BEGIN Provided data

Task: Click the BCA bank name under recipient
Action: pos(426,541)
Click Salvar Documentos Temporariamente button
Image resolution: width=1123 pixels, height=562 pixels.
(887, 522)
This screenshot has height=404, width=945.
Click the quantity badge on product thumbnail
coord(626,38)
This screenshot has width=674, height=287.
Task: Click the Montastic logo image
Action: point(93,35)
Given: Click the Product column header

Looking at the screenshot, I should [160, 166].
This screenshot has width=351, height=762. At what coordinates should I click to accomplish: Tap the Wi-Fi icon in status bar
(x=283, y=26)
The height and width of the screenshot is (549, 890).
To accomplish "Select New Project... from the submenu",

END Provided data
BEGIN Provided data

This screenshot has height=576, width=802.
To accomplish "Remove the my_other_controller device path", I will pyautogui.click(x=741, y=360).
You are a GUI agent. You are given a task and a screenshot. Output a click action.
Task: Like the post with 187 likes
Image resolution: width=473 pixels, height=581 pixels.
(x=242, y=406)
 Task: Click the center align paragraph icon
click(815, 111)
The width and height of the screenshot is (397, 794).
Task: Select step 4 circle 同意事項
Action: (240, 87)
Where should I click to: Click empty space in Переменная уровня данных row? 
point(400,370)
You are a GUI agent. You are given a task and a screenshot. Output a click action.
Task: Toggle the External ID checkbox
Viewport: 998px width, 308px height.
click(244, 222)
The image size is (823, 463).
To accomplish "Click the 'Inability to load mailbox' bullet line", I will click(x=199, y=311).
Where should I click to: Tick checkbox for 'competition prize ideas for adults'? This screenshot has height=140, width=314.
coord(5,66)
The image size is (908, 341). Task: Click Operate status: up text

END Provided data
BEGIN Provided data

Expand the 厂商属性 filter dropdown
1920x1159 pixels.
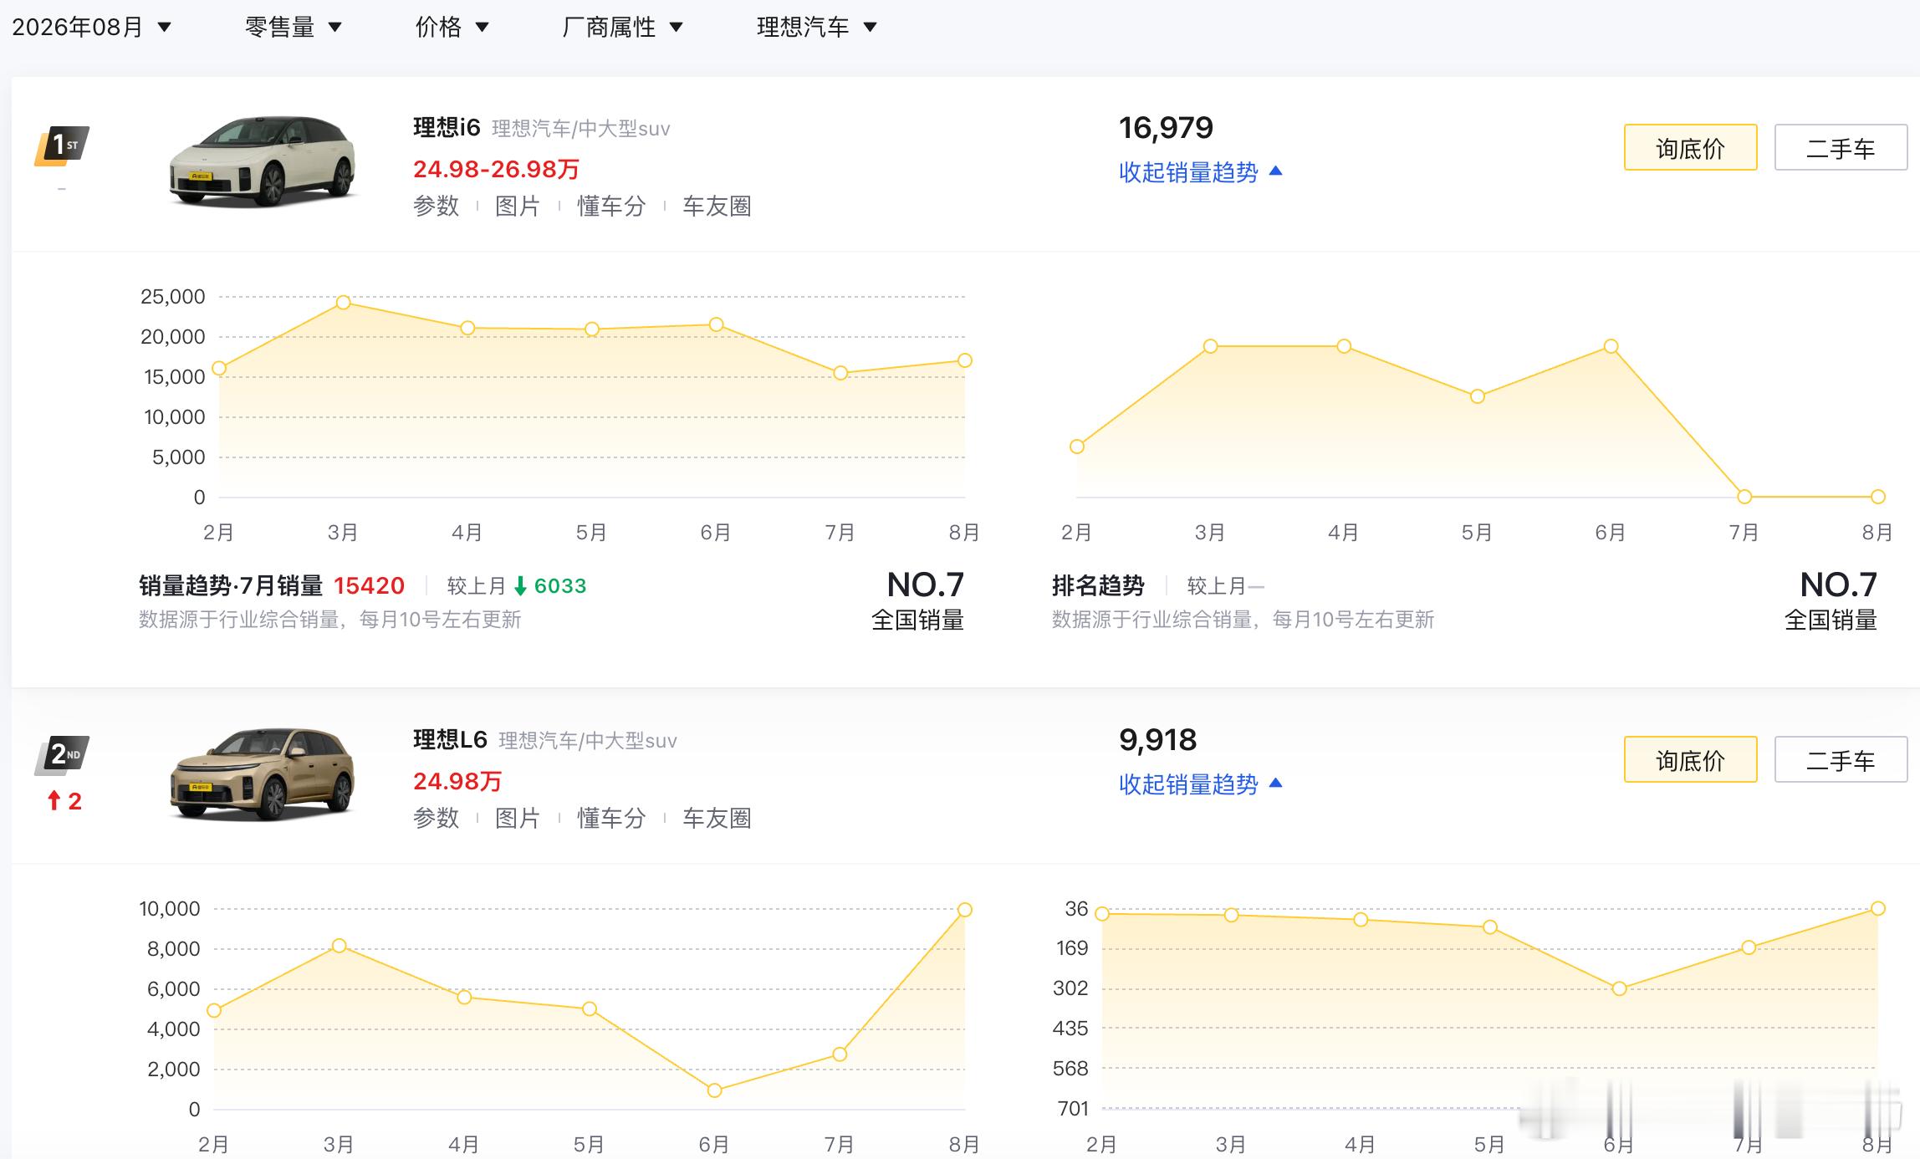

END Provided data

What is required>
Scan the material above for the word "size", and copy each line where it appears.

Response area>
The image size is (823, 463).
The image size is (908, 341). Task: Click Operate status: up text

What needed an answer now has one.